(Pixel coordinate grounding data)
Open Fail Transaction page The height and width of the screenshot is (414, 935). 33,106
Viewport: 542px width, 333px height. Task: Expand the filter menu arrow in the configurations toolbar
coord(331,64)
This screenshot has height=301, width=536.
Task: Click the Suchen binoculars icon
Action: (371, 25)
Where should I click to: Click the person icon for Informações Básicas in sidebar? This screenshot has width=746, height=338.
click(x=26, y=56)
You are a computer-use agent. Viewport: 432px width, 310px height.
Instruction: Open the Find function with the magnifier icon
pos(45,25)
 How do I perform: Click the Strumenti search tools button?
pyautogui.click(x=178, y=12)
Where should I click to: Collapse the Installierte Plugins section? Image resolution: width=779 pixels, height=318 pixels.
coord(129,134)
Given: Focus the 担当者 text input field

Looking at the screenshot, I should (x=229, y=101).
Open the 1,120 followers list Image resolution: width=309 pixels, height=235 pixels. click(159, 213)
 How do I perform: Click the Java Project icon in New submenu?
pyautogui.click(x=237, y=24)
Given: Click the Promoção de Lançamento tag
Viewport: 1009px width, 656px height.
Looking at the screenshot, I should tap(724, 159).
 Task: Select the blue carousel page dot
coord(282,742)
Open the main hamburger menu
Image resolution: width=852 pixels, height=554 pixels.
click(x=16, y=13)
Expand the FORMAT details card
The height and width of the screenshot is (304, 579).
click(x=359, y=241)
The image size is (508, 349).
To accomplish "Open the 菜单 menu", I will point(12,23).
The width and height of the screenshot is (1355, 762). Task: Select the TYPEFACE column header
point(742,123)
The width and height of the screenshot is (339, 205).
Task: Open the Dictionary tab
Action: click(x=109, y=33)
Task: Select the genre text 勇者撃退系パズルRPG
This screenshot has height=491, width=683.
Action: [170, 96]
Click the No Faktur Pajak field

- _Exercise brief_
Beginning at the line above with "Given: Click the Promoção de Lançamento tag" and finishing at the line with "Expand the FORMAT details card", return each line exactly and return nothing else.

- _Written response_
Given: Click the Promoção de Lançamento tag
Viewport: 1009px width, 656px height.
Looking at the screenshot, I should tap(724, 159).
 Task: Select the blue carousel page dot
coord(282,742)
Open the main hamburger menu
Image resolution: width=852 pixels, height=554 pixels.
click(x=16, y=13)
Expand the FORMAT details card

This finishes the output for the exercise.